# Polars Joins - Comprehensive Guide

This notebook covers all 7 types of joins in Polars with practical examples.

## Join Types:
- **inner**: Returns rows that have matching values in both tables
- **left**: Returns all rows from left table + matched rows from right
- **right**: Returns all rows from right table + matched rows from left
- **full/outer**: Returns all rows when there is a match in either table
- **cross**: Returns the Cartesian product of rows from both tables
- **semi**: Returns rows from left that have a match in right (no right columns)
- **anti**: Returns rows from left that have NO match in right

In [None]:
import polars as pl
import numpy as np
from datetime import datetime, timedelta

## Setup: Create Sample DataFrames

We'll use a realistic e-commerce scenario with customers and orders.

In [None]:
# Customers DataFrame
customers = pl.DataFrame({
    'customer_id': [1, 2, 3, 4, 5],
    'name': ['Alice', 'Bob', 'Charlie', 'Diana', 'Eve'],
    'city': ['New York', 'Los Angeles', 'Chicago', 'Houston', 'Phoenix'],
    'signup_date': ['2023-01-15', '2023-02-20', '2023-03-10', '2023-04-05', '2023-05-12']
})

# Orders DataFrame (not all customers have orders, and some orders from customers not in our list)
orders = pl.DataFrame({
    'order_id': [101, 102, 103, 104, 105, 106],
    'customer_id': [1, 1, 2, 3, 6, 7],  # Note: customer_id 6 and 7 don't exist in customers
    'product': ['Laptop', 'Mouse', 'Keyboard', 'Monitor', 'Webcam', 'Headset'],
    'amount': [1200.00, 25.00, 75.00, 350.00, 89.99, 120.00],
    'order_date': ['2023-06-01', '2023-06-05', '2023-06-03', '2023-06-07', '2023-06-10', '2023-06-12']
})

print("CUSTOMERS:")
print(customers)
print("\nORDERS:")
print(orders)

## 1. INNER JOIN

**Use Case**: When you only want rows where there's a match in BOTH tables.
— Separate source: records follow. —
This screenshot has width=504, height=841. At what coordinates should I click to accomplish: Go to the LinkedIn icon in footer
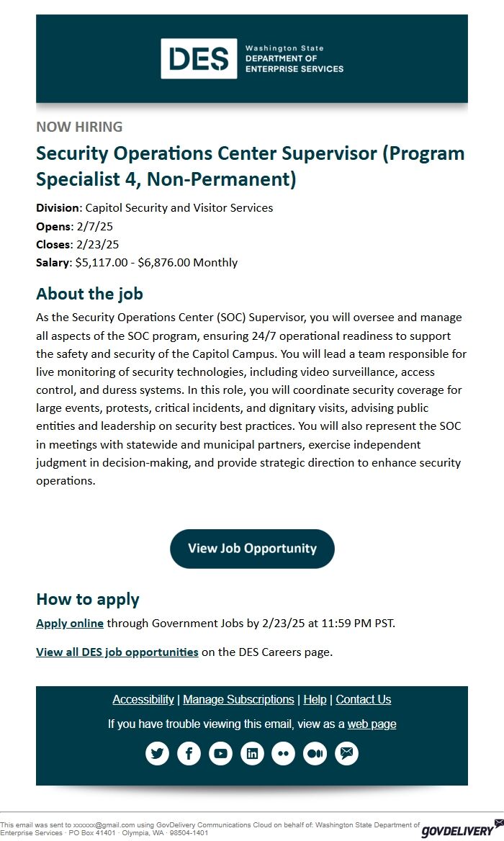[252, 754]
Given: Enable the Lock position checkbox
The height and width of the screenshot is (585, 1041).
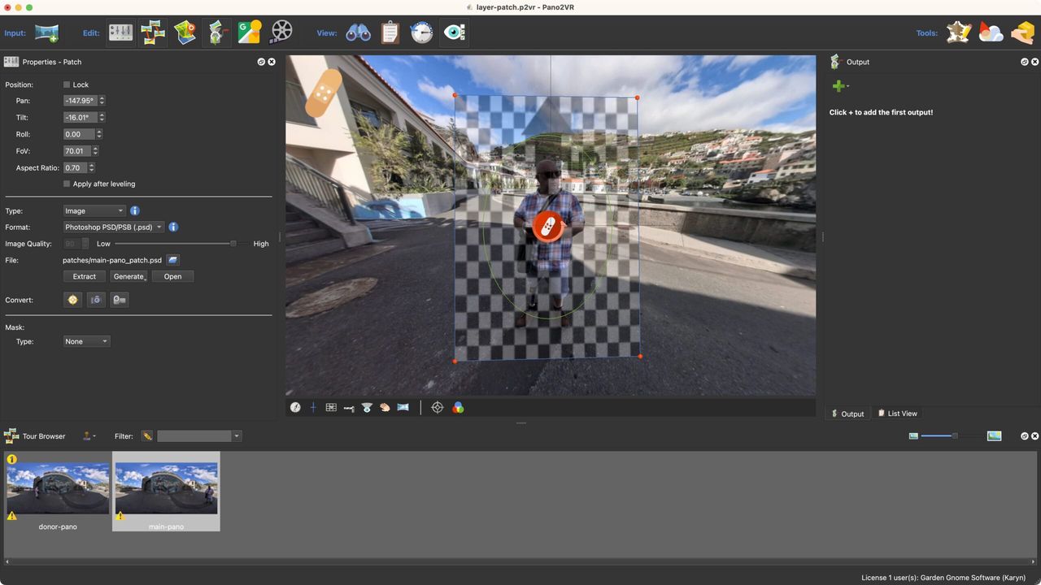Looking at the screenshot, I should pos(67,85).

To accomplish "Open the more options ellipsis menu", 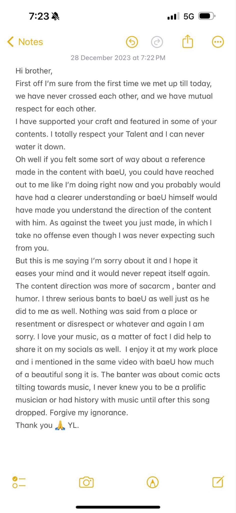I will pyautogui.click(x=218, y=42).
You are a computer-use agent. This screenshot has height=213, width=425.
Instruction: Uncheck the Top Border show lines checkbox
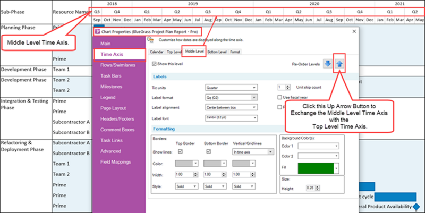click(180, 152)
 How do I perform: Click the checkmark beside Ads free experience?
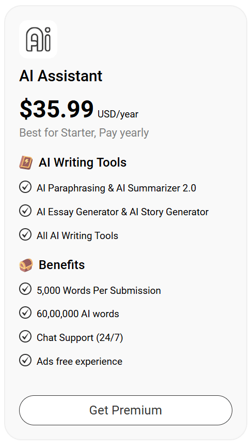point(25,361)
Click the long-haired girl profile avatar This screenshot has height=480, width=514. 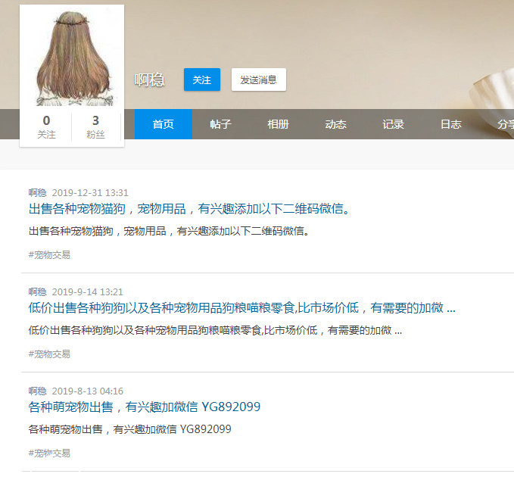(72, 58)
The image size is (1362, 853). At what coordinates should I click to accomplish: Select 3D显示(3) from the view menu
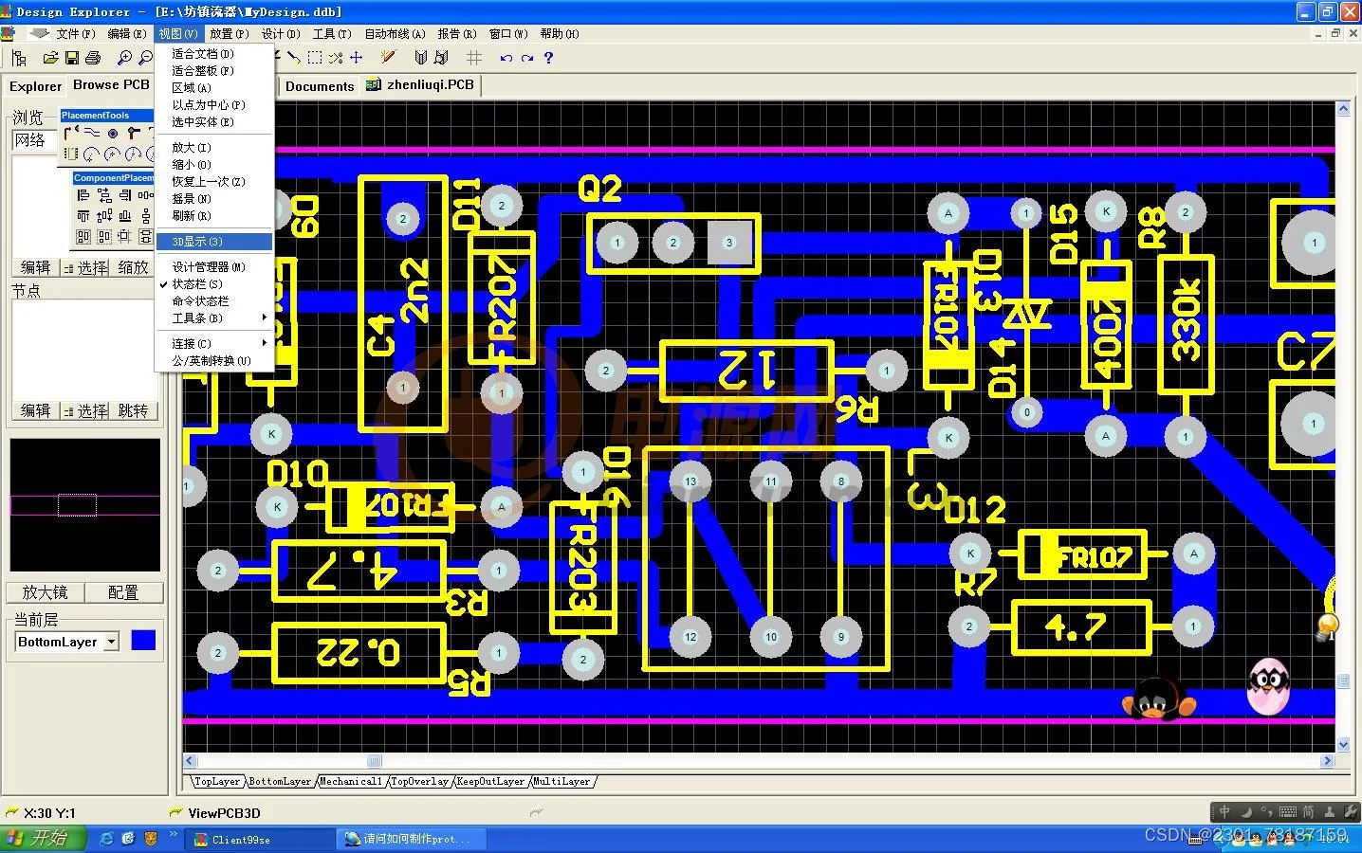coord(195,241)
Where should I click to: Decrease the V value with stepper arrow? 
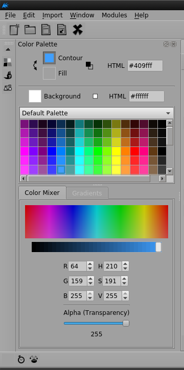[125, 298]
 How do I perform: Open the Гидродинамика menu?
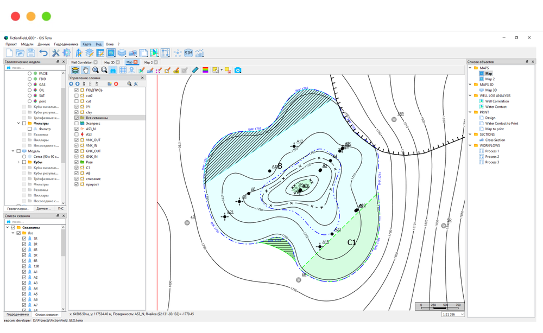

**Example**: Find all customers who have placed orders (ignore customers without orders and orders without matching customers)

In [None]:
inner_result = customers.join(orders, on='customer_id', how='inner')

print("INNER JOIN - Only customers with orders:")
print(inner_result)
print(f"\nRows: {len(inner_result)}")
print("\nNote: Diana (4) and Eve (5) are excluded (no orders)")
print("Note: Orders from customer_id 6 and 7 are excluded (customers don't exist)")

## 2. LEFT JOIN

**Use Case**: When you want ALL rows from the left table, regardless of matches.

**Example**: List all customers and their orders (if any). Customers without orders will have null values in order columns.

In [None]:
left_result = customers.join(orders, on='customer_id', how='left')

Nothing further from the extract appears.